Montserrat's Chef de Mission for the Birmingham 2022 Commonwealth Games has remembered rebuilding sport from scratch after the devastation of the island's volcanic blast, and has admitted it is still hard to produce athletes.

The Soufrière Hills volcano violently erupted in 1997, completely destroying the capital Plymouth and airport and forcing thousands to flee from their homes.

Nineteen people died and Montserrat's population plummeted from 11,000 to around 1,000 as most of those affected decided to leave for good.

Plymouth, and the southern part of Montserrat, has now been sealed off as an "exclusion zone" due to the continued risk of eruptions and access is restricted.
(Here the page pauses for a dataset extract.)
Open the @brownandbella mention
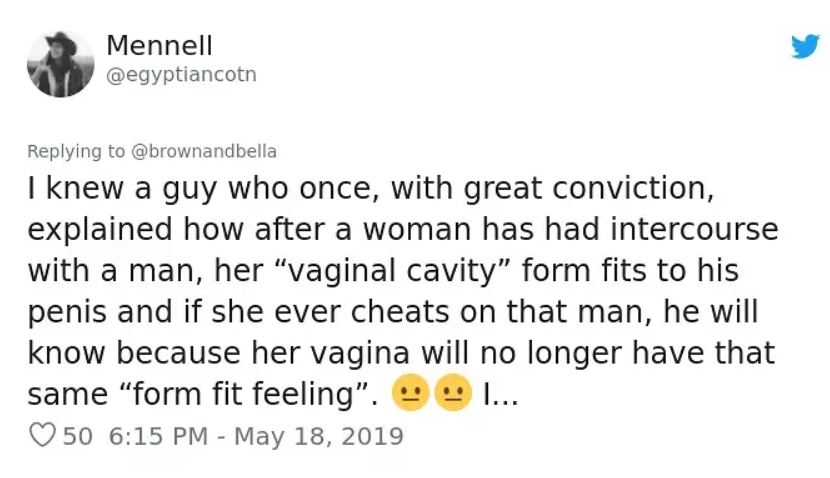Screen dimensions: 830x478 tap(203, 152)
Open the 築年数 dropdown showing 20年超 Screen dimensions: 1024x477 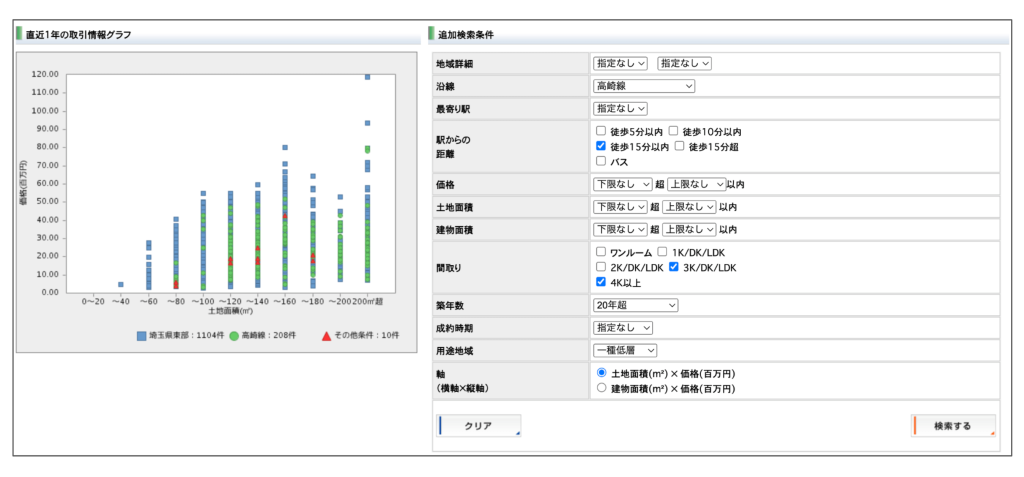(x=635, y=305)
"We had to rebuild," said Montserrat's Chef de Mission Valerie Samuel, the vice-president of the local Commonwealth Games Association.
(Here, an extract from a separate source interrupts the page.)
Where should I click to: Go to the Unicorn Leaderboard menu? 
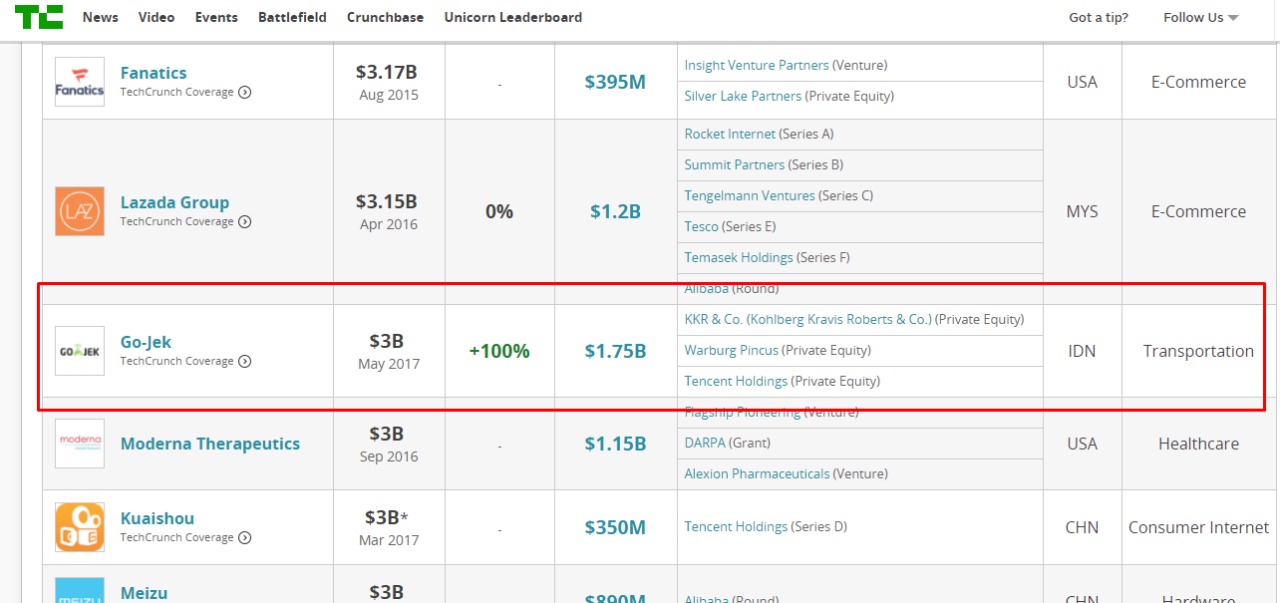click(513, 17)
"We had to make a choice - either we leave, or we rebuild. 

"And we wanted to rebuild as we love our country, so some of us stayed and continued on."

Samuel is also President of the island's netball association and a vice-president for athletics.

Montserrat will be taking five male sprinters to Birmingham 2022 ©Getty Images
Montserrat will be taking five male sprinters to Birmingham 2022 ©Getty Images

 "There was a small group of us who wanted sport to continue, so we basically stepped into the roles," she said.

"When people see you doing something like that, and see you doing something good, they don't want to move."

The loss of people means developing athletes is difficult for Montserrat, which is taking a team of five - all male sprinters - to Birmingham 2022.

"We take athletes to a certain level and then, after a while, they decide to migrate to the UK," said Samuel.

"So you have to start all over again." 

Facilities are also a challenge with Montserrat's runners forced to practice on the beach or a grass track.